▸ Task directions
Beginning with the line that holds "Where should I click to: Open the", write out each line exactly as it stands until the end of the data, and include no pictures.
Extracted data Block Start
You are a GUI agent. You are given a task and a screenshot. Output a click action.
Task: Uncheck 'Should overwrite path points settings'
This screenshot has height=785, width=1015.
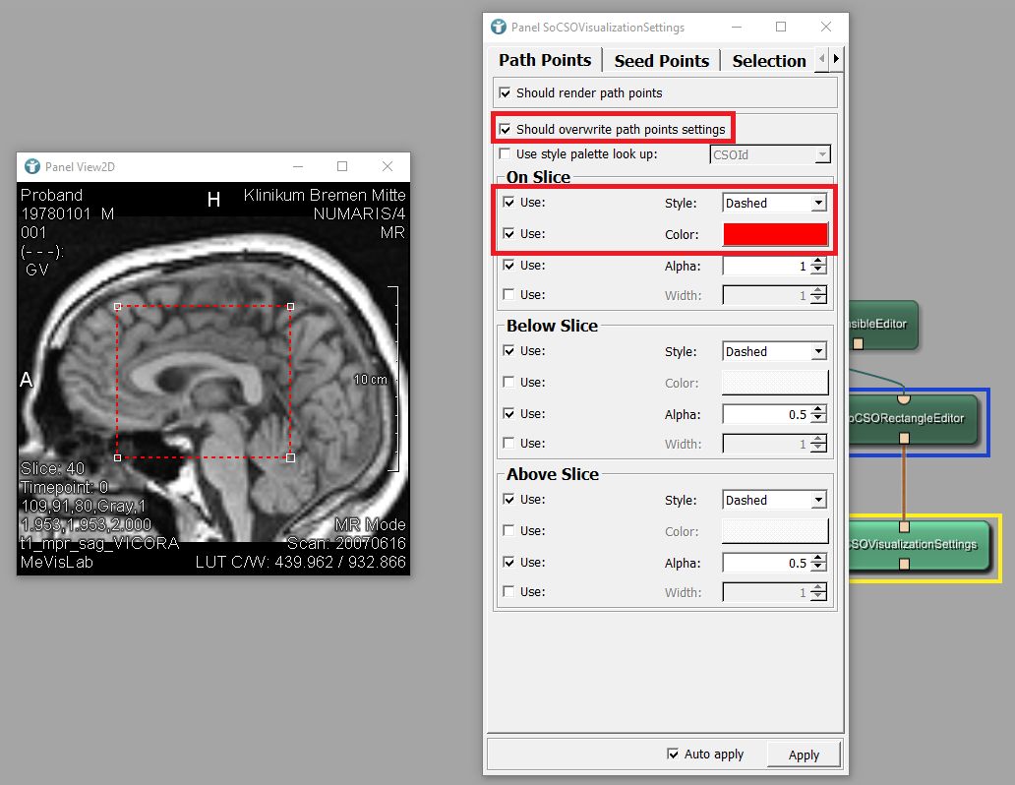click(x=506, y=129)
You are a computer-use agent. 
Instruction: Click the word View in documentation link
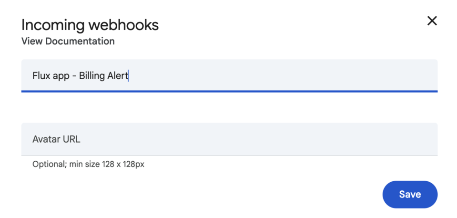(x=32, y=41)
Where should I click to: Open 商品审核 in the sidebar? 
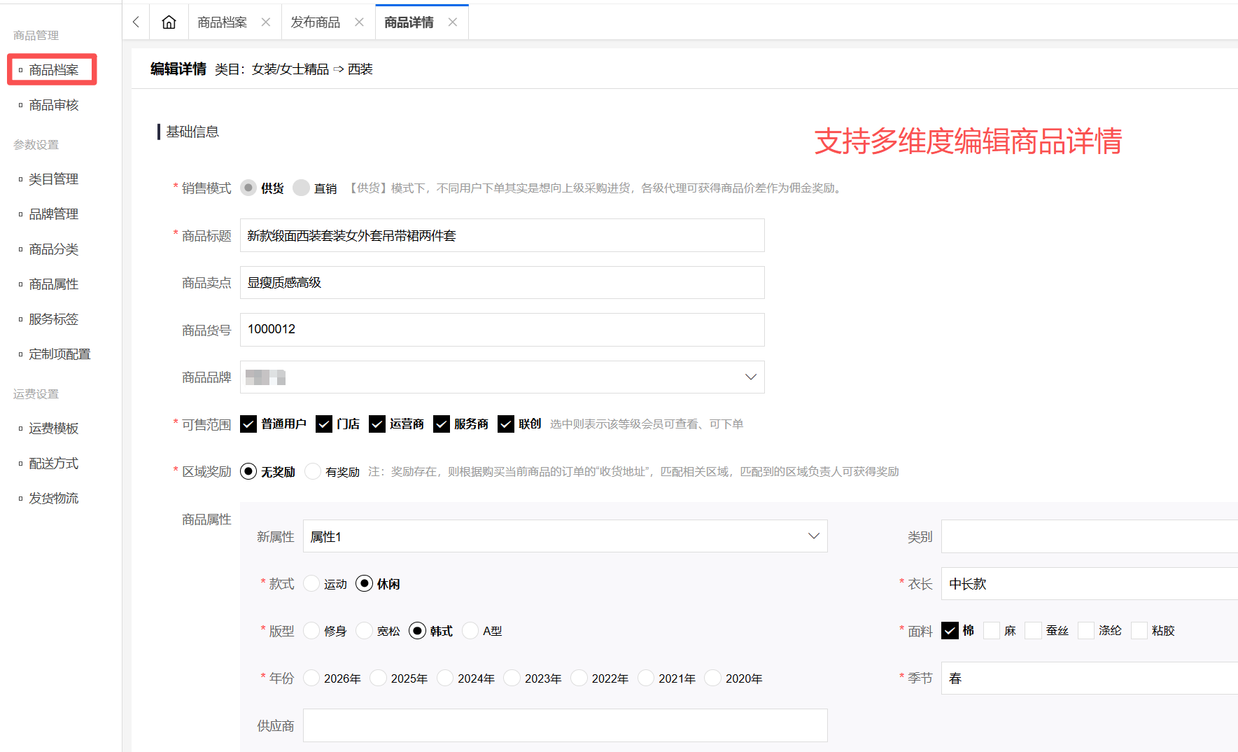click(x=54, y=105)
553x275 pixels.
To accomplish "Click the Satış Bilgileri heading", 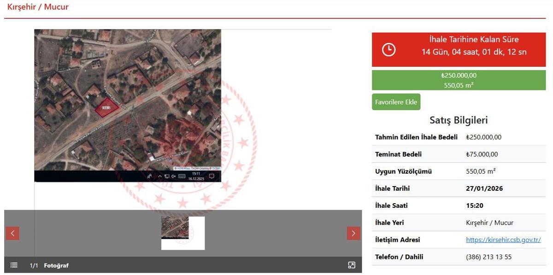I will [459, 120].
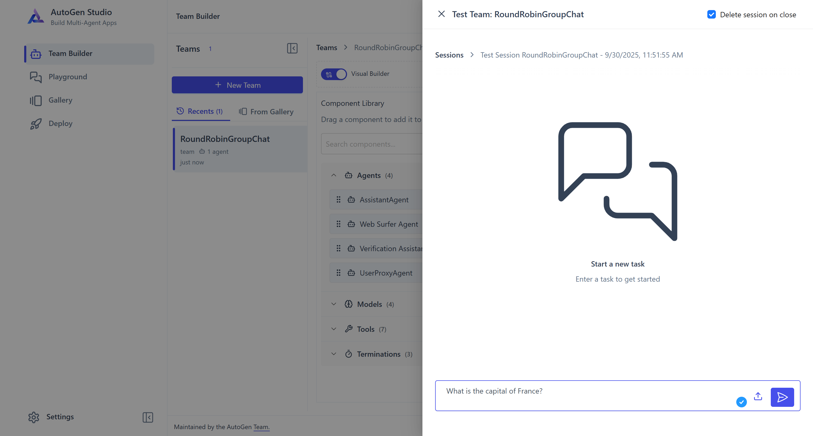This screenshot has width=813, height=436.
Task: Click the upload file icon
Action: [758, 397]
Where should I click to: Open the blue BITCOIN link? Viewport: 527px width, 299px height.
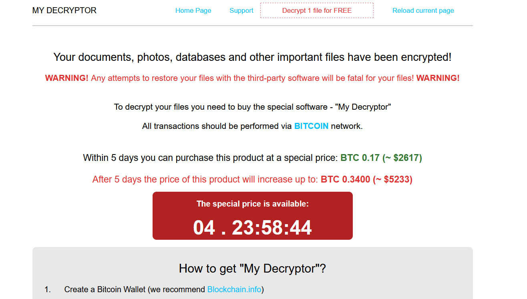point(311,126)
Extracted data Block End
▸ Written response
Where should I click to: Open the blue BITCOIN link? Viewport: 527px width, 299px height.
point(311,126)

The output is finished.